Purpose: When comparing binary test results from two diagnostic systems, superiority in both "sensitivity" and "specificity" also implies differences in all conventional summary indices and locally in the underlying receiver operating characteristics (ROC) curves. However, when one of the two binary tests has higher sensitivity and lower specificity (or vice versa), comparisons of their performance levels are nontrivial and the use of different summary indices may lead to contradictory conclusions. A frequently used approach that is free of subjectivity associated with summary indices is based on the comparison of the underlying ROC curves that requires the collection of rating data using multicategory scales, whether natural or experimentally imposed. However, data for reliable estimation of ROC curves are frequently unavailable. The purpose of this article is to develop an approach of using "diagnostic likelihood ratios", namely, likelihood ratios of "positive" or "negative" responses, to make simple inferences regarding the underlying ROC curves and associated areas in the absence of reliable rating data or regarding the relative binary characteristics, when these are of primary interest.
Methods: For inferences related to underlying curves, the authors exploit the assumption of concavity of the true underlying ROC curve to describe conditions under which these curves have to be different and under which the curves have different areas. For scenarios when the binary characteristics are of primary interest, the authors use characteristics of "chance performance" to demonstrate that the derived conditions provide strong evidence of superiority of one binary test as compared to another. By relating these derived conditions to hypotheses about the true likelihood ratios of two binary diagnostic tests being compared, the authors enable a straightforward statistical procedure for the corresponding inferences.
Results: The authors derived simple algebraic and graphical methods for describing the conditions for superiority of one of two diagnostic tests with respect to their binary characteristics, the underlying ROC curves, or the areas under the curves. The graphical regions are useful for identifying potential differences between two systems, which then have to be tested statistically. The simple statistical tests can be performed with well known methods for comparison of diagnostic likelihood ratios. The developed approach offers a solution for some of the more difficult to analyze scenarios, where diagnostic tests do not demonstrate concordant differences in terms of both sensitivity and specificity. In addition, the resulting inferences do not contradict the conclusions that can be obtained using conventional and reasonably defined summary indices.
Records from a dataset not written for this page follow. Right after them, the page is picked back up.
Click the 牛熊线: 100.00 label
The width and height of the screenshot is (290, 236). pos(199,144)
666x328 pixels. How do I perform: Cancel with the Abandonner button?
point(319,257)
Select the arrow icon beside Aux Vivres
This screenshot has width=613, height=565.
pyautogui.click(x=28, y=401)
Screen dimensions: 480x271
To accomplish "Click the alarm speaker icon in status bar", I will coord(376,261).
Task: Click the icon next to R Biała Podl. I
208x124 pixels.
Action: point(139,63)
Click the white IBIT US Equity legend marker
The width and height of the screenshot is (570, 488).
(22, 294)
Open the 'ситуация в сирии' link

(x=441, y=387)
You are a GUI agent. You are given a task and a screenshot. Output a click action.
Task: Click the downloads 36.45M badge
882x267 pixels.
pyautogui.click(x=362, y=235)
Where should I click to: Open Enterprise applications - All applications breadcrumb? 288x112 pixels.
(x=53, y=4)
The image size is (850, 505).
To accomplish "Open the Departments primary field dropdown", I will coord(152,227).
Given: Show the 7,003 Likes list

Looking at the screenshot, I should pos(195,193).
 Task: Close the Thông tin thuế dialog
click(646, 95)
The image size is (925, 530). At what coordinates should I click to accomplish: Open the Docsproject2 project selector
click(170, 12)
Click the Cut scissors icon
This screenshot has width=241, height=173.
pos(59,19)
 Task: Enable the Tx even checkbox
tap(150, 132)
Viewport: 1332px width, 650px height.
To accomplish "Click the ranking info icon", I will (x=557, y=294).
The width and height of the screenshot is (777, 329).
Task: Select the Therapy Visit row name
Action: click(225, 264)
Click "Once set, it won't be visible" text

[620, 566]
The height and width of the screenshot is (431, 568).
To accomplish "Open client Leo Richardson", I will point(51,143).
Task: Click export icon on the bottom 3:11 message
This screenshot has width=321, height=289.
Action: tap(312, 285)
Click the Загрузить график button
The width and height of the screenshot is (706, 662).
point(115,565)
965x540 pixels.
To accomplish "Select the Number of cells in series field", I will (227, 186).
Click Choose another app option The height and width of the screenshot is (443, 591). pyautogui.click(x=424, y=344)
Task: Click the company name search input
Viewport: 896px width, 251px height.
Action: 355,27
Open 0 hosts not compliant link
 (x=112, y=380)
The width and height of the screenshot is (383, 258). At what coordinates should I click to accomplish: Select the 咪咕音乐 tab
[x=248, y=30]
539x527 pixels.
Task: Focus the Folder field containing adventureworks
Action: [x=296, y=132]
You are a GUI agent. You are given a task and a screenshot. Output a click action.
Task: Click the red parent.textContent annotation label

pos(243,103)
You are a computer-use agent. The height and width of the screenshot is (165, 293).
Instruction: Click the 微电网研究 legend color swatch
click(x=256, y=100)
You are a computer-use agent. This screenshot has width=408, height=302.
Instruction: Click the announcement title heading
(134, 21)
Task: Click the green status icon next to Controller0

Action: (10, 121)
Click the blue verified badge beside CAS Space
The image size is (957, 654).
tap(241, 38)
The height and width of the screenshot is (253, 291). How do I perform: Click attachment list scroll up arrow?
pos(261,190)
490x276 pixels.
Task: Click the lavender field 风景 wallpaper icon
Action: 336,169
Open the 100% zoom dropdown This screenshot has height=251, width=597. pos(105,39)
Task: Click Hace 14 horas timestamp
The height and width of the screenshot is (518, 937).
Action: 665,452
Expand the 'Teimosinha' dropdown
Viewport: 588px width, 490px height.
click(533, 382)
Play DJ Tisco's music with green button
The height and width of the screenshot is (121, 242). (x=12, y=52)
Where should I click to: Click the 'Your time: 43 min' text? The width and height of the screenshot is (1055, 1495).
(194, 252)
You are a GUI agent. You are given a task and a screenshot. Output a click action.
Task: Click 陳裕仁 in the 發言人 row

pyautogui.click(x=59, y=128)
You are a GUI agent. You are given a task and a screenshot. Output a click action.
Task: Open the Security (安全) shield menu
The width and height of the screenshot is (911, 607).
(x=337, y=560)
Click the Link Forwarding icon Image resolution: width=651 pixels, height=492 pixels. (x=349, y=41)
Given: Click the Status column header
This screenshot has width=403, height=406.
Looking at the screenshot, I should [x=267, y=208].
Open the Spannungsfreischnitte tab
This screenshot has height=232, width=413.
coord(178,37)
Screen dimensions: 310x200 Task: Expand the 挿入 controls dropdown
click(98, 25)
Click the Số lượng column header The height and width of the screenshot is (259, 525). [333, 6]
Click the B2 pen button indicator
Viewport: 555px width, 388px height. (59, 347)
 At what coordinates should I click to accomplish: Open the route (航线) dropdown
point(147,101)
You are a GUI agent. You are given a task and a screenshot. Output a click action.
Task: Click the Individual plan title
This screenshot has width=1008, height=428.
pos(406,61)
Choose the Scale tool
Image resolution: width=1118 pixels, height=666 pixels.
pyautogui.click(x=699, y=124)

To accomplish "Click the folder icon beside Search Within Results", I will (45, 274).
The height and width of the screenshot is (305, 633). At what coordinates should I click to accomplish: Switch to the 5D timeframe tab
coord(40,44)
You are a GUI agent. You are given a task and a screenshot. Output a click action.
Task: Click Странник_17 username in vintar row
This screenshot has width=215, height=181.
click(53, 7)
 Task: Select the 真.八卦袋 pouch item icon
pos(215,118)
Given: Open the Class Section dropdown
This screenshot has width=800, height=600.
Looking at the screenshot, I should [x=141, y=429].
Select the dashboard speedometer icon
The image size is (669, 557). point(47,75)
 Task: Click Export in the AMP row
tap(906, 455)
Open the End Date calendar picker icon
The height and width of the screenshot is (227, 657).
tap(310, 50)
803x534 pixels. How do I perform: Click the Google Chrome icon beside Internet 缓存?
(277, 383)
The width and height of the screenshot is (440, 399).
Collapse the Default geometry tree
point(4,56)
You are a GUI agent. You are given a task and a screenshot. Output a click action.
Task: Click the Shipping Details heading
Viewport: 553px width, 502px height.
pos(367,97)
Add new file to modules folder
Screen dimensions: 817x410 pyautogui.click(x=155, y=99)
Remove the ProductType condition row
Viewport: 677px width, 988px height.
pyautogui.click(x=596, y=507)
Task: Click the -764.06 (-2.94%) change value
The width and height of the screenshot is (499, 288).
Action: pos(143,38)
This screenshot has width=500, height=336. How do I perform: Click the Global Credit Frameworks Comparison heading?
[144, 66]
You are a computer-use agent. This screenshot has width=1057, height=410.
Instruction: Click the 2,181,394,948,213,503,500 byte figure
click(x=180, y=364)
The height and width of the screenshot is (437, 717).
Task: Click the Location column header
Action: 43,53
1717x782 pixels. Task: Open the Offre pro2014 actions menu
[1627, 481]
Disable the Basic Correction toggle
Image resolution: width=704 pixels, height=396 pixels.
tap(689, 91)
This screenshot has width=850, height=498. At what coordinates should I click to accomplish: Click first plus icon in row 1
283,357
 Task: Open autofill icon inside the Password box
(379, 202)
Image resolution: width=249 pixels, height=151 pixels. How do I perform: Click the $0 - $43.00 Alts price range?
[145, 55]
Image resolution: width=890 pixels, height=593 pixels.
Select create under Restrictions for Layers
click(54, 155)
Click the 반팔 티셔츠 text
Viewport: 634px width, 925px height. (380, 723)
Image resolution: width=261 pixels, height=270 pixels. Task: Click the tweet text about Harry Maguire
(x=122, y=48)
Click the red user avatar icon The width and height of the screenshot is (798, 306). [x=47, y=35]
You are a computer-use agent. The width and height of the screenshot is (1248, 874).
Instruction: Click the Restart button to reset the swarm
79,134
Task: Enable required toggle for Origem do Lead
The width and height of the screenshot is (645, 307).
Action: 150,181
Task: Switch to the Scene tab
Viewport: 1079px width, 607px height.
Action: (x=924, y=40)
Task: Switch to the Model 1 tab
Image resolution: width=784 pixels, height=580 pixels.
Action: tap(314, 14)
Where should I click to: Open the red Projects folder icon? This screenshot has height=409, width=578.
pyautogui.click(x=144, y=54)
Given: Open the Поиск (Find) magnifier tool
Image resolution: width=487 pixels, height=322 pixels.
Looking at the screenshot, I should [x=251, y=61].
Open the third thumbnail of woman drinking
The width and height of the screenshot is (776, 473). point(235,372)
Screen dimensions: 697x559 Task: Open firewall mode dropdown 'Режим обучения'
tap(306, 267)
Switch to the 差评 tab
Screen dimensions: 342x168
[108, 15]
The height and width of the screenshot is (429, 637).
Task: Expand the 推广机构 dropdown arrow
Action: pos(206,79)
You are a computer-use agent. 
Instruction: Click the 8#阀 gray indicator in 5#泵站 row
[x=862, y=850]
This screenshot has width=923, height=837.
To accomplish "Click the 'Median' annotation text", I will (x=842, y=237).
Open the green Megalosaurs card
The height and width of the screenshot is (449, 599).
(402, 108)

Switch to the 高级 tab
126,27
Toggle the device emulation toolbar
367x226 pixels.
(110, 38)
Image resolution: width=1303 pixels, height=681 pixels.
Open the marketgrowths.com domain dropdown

Conclusions: When binary diagnostic tests are of primary interest, the proposed approach offers an objective and powerful method for comparing two binary diagnostic tests. The significant advantage of this method is that it enables objective analyses when one test has higher sensitivity but lower specificity, while ensuring agreement with study conclusions based on other reasonable and widely acceptable summary indices. For truly multicategory diagnostic tests, the proposed method can help in concluding inferiority of one of the diagnostic tests based on binary data, thereby potentially saving the need for conducting a more expensive multicategory ROC study.